The Career Path That Emerged
There’s now a reasonably well-defined hierarchy. Junior prompt engineers are doing a lot of test-case creation and documentation work — the entry-level version of evaluation engineering. Mid-level practitioners are owning systems end-to-end: designing the evaluation framework, building the prompt architecture, doing the failure analysis, writing the documentation. Senior practitioners are working more on organizational process — how do you build the cross-functional workflows that allow AI systems to be maintained and improved over time? How do you build the measurement infrastructure that lets you know whether a system is getting better or worse after a model update?
There’s a separate track that went in a more technical direction — people who crossed over into what’s now called “AI systems engineering,” which involves more work with embedding systems, retrieval architectures, fine-tuning pipelines. That track pays more and requires more technical depth.
The Geographic Concentration
The job is concentrated in a way that creates real policy headaches. Most prompt engineering roles are in major metro areas and at companies that are digitally sophisticated enough to be running AI systems at scale. The geographic and firm-size distributions of this occupation are heavily skewed toward the already-advantaged. A mid-sized manufacturer in a smaller city is unlikely to have a formal prompt engineering function, even if they’re using AI tools. They’re more likely to have someone doing the work informally, as part of a broader IT or operations role.
This concentration means the income from these roles isn’t reaching the workers and communities that most need new economic opportunities. The people who are becoming prompt engineers were already in relatively good economic positions. This isn’t unique to prompt engineering — it’s a pattern that shows up across most of the new AI-adjacent occupations — but it’s worth stating plainly because the policy rhetoric around “AI creates new jobs to replace the ones it eliminates” often implies a more even distribution than actually occurs.
The Lifespan Question
The obvious challenge hanging over this occupation is whether it will be automated away. Every year, AI systems become somewhat more capable of specifying, evaluating, and improving other AI systems. If the AI can eventually do its own evaluation engineering, what happens to the humans doing that work?

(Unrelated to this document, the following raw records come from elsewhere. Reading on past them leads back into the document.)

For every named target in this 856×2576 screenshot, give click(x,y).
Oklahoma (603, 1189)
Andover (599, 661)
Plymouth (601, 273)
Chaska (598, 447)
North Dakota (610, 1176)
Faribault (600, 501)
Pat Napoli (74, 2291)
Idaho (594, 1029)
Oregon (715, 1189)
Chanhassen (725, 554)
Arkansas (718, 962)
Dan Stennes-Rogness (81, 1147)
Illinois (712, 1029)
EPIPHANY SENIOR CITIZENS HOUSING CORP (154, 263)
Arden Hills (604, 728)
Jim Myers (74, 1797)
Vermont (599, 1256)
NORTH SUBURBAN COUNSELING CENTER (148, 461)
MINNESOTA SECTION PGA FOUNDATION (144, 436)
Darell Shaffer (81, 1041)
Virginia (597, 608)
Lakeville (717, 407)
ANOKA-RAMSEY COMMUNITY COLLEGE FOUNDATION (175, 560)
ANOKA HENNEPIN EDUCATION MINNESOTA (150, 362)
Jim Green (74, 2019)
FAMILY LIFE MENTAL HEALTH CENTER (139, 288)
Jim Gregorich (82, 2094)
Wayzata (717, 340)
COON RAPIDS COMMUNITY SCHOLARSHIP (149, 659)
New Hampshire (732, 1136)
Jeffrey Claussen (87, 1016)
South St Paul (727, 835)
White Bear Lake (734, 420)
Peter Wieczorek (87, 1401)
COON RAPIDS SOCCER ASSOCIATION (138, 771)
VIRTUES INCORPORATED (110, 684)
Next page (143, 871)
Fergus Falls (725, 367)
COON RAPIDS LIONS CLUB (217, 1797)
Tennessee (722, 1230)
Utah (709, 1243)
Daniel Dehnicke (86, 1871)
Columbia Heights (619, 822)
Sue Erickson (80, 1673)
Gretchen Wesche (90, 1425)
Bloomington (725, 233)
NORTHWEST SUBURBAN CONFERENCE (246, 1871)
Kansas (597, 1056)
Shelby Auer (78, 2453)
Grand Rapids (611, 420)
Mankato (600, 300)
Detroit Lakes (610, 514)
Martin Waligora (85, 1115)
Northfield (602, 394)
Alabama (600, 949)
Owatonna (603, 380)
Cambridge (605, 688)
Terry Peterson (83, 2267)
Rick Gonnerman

The honest answer is that this depends on how good AI systems get at the translation work — the part that requires understanding what domain experts actually care about, which often involves understanding organizational context, political dynamics within companies, the unspoken assumptions that shape what “good” means. The technical parts of prompt engineering are probably more automatable than the translation and organizational parts. My best guess is that the job will continue to exist but will shift further toward the organizational and translation work, and the technical parts will be handled by increasingly capable AI tools. Which is, incidentally, what happened to software development — and software developers are still employed in large numbers, just doing different work than they were doing twenty years ago.
The mockery of prompt engineering in 2023 was based on a failure to understand what the job would actually entail. The hype was based on an overestimate of how exotic and valuable the most primitive version of the skill was. What emerged in between was a genuine occupation, less glamorous than the hype suggested and more substantive than the mockers allowed for, following the same basic patterns as every other technical specialty that has consolidated around a new category of tools.